Voici une façon de rendre hommage à l’auteur que fût Cyrano de Bergerac, si fasciné par d’autres univers qu’il l’était. On en oublie d’ailleurs presque le rôle de Rostand qui reproduit avec fidélité les combats et les écrits de Cyrano. Il lui rend justice lorsqu’il rappelle son rôle dans la scène de Molière dans Les Fourberies de Scapin, « mais que diable allait-il faire dans cette galère », et lui fait honneur par la tirade de l’homme d’esprit qui retarde de Guiche, où il démontre sept façons d’atteindre la lune, largement inspirée Des Etats et Empires de la Lune. Le texte est un délice aux milles saveurs qu’il fait bon redécouvrir. L’on s’étonne encore de sa modernité, due aux ruptures de registres malgré le choix des vers. L’intrigue nous émeut toujours autant et l’on redécouvre avec joies des tirades oubliées.

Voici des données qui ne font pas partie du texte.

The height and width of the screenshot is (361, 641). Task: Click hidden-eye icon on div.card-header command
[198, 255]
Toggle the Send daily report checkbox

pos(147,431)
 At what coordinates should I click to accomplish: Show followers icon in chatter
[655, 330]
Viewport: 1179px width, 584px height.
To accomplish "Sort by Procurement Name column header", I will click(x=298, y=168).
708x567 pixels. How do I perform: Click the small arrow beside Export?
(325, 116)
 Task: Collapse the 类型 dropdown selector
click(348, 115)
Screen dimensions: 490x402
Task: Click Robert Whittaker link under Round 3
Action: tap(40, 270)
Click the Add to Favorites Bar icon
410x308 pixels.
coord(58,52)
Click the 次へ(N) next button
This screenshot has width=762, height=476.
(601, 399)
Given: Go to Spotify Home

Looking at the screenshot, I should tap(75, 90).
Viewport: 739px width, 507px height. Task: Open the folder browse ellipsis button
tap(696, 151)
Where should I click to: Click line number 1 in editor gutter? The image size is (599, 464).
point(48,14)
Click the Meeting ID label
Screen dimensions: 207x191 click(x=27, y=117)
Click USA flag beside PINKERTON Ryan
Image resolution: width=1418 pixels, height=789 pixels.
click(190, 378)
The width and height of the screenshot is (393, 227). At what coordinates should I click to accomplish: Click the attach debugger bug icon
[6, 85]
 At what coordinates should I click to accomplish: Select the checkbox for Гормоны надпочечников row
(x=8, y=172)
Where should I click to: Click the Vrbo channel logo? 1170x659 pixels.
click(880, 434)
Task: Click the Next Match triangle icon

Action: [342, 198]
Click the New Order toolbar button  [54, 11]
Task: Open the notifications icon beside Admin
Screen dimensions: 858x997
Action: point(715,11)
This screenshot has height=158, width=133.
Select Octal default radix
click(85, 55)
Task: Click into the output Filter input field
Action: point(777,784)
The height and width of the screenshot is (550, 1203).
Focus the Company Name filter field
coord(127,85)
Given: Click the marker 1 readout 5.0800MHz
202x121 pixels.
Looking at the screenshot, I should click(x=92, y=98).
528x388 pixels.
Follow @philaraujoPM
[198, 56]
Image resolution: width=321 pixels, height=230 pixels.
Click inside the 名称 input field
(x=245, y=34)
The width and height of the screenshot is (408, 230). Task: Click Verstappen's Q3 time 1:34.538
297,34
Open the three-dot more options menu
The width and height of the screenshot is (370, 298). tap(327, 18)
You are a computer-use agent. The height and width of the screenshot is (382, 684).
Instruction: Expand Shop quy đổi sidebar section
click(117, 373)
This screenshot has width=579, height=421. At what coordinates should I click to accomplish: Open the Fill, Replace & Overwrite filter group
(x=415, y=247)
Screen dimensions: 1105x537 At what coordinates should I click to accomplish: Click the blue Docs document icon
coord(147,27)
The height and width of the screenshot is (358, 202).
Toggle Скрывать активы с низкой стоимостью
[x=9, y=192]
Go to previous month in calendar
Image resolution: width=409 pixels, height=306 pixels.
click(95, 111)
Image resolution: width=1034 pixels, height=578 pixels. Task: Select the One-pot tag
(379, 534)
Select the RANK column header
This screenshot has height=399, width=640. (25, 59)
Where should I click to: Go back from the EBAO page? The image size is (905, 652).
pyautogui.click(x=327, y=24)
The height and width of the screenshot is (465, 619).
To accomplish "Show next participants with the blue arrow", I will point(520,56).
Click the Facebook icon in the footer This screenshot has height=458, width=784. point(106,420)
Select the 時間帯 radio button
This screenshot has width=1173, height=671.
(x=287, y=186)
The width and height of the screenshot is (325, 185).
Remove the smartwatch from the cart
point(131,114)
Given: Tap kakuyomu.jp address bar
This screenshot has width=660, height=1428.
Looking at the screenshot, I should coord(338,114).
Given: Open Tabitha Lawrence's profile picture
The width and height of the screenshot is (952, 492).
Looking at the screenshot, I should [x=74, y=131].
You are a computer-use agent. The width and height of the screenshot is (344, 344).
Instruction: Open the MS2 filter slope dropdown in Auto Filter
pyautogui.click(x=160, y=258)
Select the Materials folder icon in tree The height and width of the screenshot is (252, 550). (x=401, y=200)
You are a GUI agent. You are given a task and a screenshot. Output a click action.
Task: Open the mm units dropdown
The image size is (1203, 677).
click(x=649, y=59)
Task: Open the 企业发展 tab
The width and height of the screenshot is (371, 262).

Pourtant, une déception majeure débute le spectacle. Rappelez-vous, la pièce s’ouvre dans les coulisses d’un théâtre où une polémique va éclater entre Cyrano et l’acteur Montfleury. Non seulement, les vers sont répartis entre de nombreux personnages, allant et venant, mais en plus, le metteur en scène fait ici le choix de superposer trois tableaux qui perdent de leur valeur par leur nombre et qui, en plus, confondent le spectateur.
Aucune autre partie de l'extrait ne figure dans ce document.